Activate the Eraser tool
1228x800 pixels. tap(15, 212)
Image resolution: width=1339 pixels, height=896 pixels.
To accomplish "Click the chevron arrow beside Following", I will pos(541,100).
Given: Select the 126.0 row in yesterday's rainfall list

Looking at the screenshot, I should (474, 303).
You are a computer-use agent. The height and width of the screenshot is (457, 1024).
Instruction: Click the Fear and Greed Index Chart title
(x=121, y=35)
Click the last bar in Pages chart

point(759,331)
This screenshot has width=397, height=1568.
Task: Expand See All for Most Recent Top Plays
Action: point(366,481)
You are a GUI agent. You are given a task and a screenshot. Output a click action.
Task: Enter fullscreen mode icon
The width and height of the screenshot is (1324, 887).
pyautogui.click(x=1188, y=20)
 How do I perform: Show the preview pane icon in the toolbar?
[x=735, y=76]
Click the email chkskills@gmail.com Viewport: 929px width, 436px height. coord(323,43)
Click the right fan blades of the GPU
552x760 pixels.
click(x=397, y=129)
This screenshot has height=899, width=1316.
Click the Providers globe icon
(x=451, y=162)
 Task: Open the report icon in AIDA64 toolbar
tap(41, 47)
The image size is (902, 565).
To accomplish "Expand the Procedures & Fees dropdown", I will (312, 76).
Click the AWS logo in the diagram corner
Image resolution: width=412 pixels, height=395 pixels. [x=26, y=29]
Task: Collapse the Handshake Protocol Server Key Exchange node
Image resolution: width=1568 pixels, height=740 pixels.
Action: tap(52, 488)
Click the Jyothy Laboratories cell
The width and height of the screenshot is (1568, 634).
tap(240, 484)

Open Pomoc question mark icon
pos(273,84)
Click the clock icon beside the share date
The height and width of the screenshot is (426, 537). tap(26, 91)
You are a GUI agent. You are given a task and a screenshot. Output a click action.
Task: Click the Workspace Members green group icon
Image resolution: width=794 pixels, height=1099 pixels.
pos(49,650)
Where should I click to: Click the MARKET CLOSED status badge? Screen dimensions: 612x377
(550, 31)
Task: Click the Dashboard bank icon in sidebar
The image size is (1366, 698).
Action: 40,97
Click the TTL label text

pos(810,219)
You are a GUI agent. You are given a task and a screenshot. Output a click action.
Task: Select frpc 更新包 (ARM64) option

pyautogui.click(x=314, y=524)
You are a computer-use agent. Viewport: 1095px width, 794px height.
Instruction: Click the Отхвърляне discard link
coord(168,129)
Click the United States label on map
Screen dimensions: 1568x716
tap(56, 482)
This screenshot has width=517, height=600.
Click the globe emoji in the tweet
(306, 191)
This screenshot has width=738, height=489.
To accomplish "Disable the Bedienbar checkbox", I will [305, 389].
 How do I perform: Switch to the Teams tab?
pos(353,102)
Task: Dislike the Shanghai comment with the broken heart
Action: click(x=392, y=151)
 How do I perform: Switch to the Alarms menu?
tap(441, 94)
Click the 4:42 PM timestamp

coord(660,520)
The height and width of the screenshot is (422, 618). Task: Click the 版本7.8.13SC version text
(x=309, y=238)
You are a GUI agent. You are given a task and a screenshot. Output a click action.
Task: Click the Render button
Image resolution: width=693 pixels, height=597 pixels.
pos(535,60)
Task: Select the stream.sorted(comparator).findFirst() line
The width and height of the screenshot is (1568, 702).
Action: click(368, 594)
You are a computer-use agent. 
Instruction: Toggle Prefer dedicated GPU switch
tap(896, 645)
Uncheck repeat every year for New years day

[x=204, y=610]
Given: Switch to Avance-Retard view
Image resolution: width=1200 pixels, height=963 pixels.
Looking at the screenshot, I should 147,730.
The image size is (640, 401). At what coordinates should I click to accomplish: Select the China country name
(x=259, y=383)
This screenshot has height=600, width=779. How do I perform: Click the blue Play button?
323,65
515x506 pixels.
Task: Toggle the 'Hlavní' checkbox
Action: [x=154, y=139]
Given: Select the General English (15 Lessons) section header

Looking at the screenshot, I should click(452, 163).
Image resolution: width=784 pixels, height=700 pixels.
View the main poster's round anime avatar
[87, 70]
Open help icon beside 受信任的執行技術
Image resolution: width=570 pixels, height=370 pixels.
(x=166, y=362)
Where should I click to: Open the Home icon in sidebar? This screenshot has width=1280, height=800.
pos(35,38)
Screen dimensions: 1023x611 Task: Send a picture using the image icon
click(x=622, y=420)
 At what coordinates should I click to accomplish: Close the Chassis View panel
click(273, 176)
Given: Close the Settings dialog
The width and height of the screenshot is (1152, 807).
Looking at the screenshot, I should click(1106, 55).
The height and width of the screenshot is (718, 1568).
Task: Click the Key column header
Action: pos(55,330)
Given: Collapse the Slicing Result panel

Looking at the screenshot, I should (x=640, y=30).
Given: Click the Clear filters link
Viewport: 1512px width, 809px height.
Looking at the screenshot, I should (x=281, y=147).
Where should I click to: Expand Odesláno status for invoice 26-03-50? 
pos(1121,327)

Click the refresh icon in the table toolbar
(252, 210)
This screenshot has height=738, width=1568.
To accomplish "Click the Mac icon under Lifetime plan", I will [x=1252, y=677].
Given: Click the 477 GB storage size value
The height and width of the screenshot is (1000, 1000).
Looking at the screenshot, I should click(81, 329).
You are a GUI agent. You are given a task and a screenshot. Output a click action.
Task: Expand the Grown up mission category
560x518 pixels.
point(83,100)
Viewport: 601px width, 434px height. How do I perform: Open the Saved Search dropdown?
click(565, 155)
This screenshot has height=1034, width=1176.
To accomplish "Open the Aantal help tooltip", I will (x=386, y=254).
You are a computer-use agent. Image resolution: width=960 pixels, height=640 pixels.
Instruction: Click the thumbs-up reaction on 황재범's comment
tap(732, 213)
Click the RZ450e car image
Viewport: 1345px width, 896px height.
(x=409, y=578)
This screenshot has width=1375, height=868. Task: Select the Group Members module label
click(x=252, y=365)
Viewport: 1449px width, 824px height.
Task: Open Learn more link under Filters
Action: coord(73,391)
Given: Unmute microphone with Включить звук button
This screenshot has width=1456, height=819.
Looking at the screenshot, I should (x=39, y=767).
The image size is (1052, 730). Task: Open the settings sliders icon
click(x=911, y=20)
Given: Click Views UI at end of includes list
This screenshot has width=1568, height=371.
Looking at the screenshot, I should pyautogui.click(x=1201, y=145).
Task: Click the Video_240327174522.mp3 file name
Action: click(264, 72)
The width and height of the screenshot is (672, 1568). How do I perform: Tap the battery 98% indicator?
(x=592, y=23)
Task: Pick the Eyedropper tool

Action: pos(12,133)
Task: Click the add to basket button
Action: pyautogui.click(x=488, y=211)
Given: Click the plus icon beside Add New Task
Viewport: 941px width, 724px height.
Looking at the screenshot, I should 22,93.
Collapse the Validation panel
● ● ● ● ●
| Task goal |
For each line of the data that has the word "computer", report that line.

| Solution below |
You are a computer-use agent. The height and width of the screenshot is (457, 1024).
You are a computer-use agent. Viewport: 1095px width, 794px height.
You are a computer-use agent. 
You are a computer-use agent. Image resolution: width=960 pixels, height=640 pixels.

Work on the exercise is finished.